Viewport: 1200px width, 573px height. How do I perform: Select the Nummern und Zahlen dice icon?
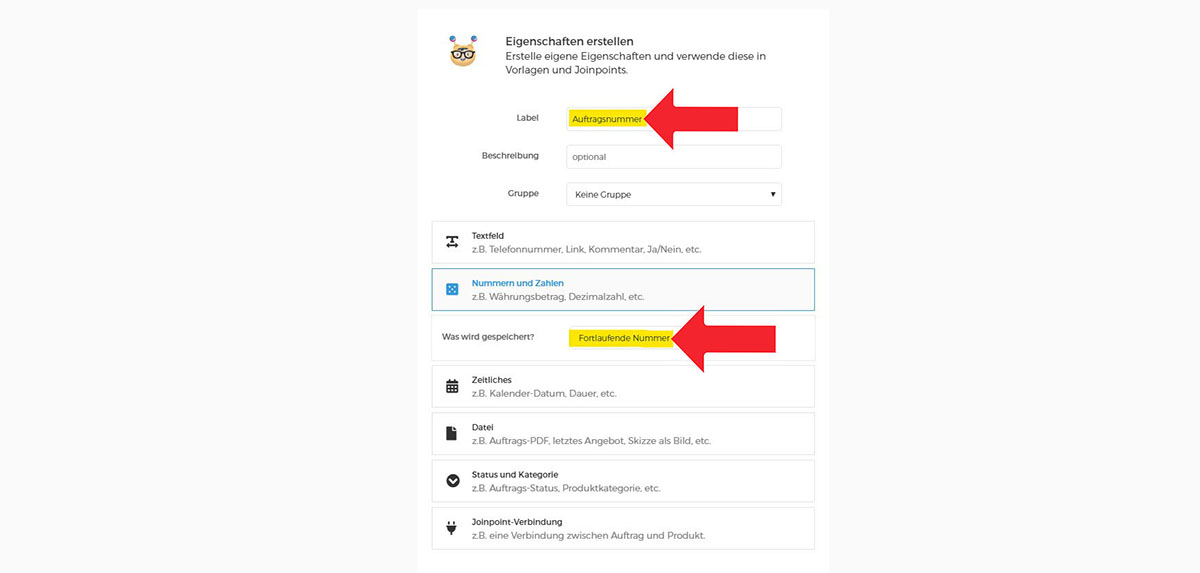[452, 289]
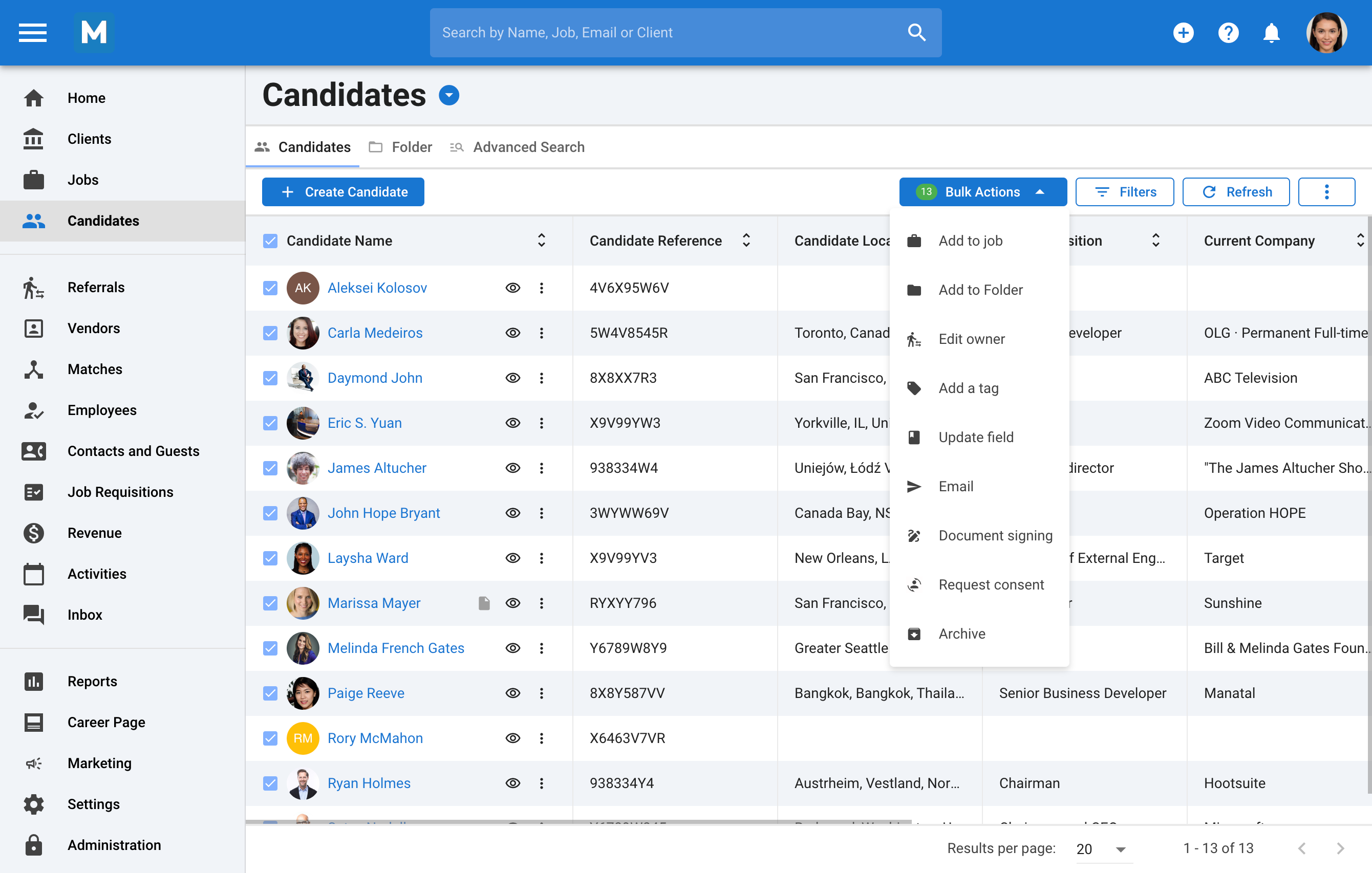Click the plus quick-add icon in header

tap(1183, 32)
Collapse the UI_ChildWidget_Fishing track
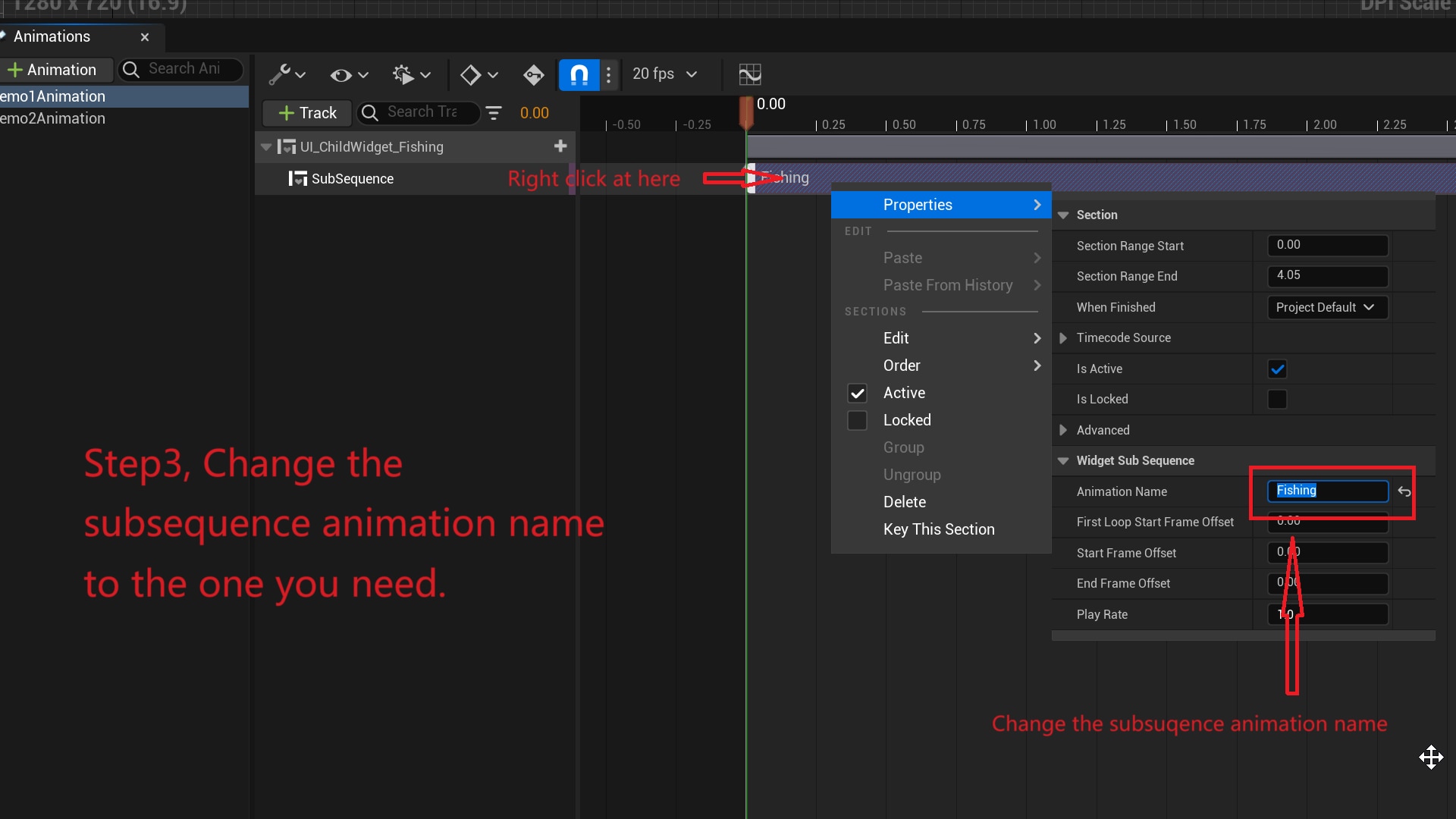Viewport: 1456px width, 819px height. pyautogui.click(x=266, y=146)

Exercise description: Transcribe each of the lines above verbatim, omitting the pictures from your transcription.

In response:
Viewport: 1200px width, 573px height. How do I perform: Select the Nummern und Zahlen dice icon?
[452, 289]
Click the plus quick-add icon in header

tap(1183, 32)
Collapse the UI_ChildWidget_Fishing track
Viewport: 1456px width, 819px height. pyautogui.click(x=266, y=146)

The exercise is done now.